Clear Creek, near San Benito Mountain, California, 1988

Tuesday, May 17th 

We found this camp on the way out last week, I remembered it from when we came in Saturday night, the first camp, now empty. We like it a lot. Plenty of trees, pretty flat, separated from the road by a short driveway, down. Not very close to the creek, but that’s all right. It’s beautiful here, a wonderful view of the mountain, there’s even grass. We stop, move out the table, set it up as roof and platform for getting stuff out of the truck so we can move around a little, cook supper, play with the computer, put the bed down and rest in each other’s arms, safe and cozy … but not quite content.  Not with the huge job of finishing necessary hardware projects and rearranging this truck so we can “live” in it. It’s harder on Timothy than it is on me; he has to do all the truck repairs … I have a way of being able to ignore things, though I do admit to a slight claustrophobia once in a while, like when I woke up last night imagining more and more stuff piled up on top of us so we could neither move nor call for help. There isn’t anybody.

Two minutes after seven. We ate supper two hours ago, corn tortillas with the mould torn off, Finnish Lappi cheese (delicious, reminds me of Finn Gramma [but that’s another story]. Louisiana Red Devil Hot Sauce, lots of grated organic cabbage (we try to eat cabbage every day but lots of times we forget to, or just don’t have time to fix it), Pace Medium Picante Sauce, brewers yeast (the big flakes that you can still get at the co-op), tamari, cold pressed olive oil from the natural foods store (I hope they have health food stores in Louisiana.)

7:14  The apple sauce is done, I have to take it off the stove. Last night we ate all the applesauce I made and I’m sure we’ll do the same tonight, even though I made a bigger batch. Timothy comes in for Seattle Orange Spice tea just as I had put the applesauce on to cook. “You ought to have a whole hay-press to cook for,” Timothy says, amused.

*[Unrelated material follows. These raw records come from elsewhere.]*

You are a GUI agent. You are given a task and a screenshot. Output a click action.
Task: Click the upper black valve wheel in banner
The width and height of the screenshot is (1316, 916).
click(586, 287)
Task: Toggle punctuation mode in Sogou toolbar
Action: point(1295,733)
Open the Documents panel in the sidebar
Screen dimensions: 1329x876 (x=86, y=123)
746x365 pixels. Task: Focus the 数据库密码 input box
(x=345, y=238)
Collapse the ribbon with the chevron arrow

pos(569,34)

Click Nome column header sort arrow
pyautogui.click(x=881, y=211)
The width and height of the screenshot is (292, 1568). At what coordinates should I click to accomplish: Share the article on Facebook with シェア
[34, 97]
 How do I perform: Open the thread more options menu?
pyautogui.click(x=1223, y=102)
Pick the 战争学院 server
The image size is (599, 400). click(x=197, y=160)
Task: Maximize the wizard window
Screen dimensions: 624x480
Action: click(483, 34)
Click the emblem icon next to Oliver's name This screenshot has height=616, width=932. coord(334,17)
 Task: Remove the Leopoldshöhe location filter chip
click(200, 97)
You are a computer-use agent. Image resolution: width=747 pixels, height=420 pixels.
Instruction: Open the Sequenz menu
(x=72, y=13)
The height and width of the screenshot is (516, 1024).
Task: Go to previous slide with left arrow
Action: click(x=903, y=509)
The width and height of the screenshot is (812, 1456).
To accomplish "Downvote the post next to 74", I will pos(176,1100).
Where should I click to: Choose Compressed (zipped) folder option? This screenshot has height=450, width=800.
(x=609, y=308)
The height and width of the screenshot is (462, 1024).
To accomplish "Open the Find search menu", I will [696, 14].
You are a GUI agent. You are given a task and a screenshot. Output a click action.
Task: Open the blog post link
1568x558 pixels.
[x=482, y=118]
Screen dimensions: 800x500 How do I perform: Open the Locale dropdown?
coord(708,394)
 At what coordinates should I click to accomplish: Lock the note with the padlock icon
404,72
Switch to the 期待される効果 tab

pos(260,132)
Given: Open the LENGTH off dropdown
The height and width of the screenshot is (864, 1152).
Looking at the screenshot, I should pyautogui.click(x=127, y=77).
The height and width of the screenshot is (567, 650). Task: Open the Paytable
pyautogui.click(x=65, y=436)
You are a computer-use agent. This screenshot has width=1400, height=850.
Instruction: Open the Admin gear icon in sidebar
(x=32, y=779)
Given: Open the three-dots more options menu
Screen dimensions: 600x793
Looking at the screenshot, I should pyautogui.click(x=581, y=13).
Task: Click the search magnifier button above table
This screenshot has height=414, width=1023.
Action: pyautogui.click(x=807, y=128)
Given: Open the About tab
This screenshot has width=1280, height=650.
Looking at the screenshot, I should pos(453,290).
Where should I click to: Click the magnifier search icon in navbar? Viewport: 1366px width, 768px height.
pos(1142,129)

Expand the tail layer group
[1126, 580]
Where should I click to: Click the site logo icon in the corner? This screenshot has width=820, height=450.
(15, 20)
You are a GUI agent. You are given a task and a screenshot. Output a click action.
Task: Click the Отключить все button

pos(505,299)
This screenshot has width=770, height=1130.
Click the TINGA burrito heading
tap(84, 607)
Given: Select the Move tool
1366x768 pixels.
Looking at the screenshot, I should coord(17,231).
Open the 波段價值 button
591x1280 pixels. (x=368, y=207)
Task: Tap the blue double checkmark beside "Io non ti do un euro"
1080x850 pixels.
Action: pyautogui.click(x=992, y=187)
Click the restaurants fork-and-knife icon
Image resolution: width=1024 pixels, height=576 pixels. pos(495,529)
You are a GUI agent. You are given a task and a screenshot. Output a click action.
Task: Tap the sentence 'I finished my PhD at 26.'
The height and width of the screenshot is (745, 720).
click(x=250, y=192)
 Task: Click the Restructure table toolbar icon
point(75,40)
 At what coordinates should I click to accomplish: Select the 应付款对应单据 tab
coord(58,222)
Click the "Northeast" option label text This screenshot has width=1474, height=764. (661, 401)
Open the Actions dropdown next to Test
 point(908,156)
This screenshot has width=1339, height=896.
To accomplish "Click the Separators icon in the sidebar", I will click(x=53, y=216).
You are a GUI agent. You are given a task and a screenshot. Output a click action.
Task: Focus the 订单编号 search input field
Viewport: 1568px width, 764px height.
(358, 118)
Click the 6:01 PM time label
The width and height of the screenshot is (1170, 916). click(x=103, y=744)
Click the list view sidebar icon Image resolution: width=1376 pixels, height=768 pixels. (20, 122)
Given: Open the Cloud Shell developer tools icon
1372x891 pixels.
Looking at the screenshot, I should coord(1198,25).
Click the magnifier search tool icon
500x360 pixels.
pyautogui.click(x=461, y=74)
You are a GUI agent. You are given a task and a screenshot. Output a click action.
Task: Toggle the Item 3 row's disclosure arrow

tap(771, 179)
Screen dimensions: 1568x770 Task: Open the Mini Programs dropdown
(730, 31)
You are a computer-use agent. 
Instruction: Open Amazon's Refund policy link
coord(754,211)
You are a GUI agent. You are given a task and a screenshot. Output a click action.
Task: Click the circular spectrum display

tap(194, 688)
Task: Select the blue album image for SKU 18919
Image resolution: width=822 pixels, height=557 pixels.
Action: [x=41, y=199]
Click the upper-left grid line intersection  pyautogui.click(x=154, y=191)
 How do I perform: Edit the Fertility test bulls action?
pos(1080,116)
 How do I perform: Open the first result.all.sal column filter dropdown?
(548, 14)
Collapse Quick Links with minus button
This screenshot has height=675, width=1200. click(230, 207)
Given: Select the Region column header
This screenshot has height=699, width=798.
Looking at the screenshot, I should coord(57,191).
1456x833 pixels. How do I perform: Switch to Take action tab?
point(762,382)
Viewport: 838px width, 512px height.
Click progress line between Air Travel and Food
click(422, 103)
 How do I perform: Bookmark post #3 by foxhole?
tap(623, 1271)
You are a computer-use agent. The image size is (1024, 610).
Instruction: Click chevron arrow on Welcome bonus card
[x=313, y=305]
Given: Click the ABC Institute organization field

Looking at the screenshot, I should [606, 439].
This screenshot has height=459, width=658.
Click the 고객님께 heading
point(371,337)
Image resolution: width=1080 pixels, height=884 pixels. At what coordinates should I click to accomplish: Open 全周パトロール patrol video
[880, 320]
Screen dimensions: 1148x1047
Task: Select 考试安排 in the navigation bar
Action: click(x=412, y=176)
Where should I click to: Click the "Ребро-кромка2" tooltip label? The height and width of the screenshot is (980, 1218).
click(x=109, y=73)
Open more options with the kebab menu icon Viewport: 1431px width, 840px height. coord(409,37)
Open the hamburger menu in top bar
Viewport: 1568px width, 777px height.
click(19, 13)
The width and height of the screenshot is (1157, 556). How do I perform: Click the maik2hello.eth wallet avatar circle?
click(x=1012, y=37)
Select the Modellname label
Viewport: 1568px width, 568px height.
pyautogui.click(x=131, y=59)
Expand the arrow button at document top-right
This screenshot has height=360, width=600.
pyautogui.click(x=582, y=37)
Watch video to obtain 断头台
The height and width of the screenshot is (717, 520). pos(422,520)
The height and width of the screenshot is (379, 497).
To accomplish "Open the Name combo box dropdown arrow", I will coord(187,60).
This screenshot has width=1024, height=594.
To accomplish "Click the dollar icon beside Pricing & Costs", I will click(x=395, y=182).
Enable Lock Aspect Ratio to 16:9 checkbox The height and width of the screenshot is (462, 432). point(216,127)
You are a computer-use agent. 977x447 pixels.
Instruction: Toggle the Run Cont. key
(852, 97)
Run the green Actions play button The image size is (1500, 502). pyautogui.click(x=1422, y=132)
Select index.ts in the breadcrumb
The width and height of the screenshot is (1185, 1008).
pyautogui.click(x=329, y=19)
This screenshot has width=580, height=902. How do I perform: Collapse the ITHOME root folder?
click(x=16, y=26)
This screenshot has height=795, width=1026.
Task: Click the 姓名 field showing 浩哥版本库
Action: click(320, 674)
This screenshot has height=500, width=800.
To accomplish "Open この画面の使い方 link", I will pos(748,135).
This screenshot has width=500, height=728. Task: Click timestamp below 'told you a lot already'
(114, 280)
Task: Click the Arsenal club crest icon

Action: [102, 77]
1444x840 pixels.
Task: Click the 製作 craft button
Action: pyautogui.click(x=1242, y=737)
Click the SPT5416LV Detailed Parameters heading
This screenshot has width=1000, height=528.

I say, “I guess I do cook too much, but I like to cook. I like to cook for people. I like to cook for you. I would never cook for myself, hardly ever. Maybe once in a while some scalloped potatoes or bread pudding. If I cooked for the hay-press I could make big hogga-bogga pans of bread pudding, wash tubs of bread pudding, bathtubs!

Timothy is just putting the finishing touches on his elegant “circuit” of securing in place the aluminum box that has taken many hours of his brilliant engineering skills. In other words he made a box and put it up under the truck. I go outside with a hot-face cloth.

He says, “I can’t do that now, not when I’m trying to hold up forty pounds over my head under this truck!”

Oomph, it goes up, the red cargo strap cinched and secured, I kneel and look up to look at it. “You always amaze me, Timothy, I don’t know how you can do all this stuff. My father would have been proud of you. You should have been his son, he loved people who could do things well. He could do so many things, build things; he was a worker and a perfectionist … and funny, sarcastic.”

Timothy says, “Not to mention the slide valve we finally installed in the dishwater holding tank. It’s been two weeks since I tore off the old one that leaked irreparably, the one that got broken by a big rock only a few miles from here last summer, shortly after dark when I backed the truck up in a dither, upset that what I though would be a road around the far side of Spanish Lake petered out into a path too narrow to fit. Bump grind! Damnit! If I’d only listened to Frances. But now a new valve is up there, secured with threaded Pop rivets and four brass bolts, and sealed with General Electric’s 50 year guaranteed silicone adhesive.”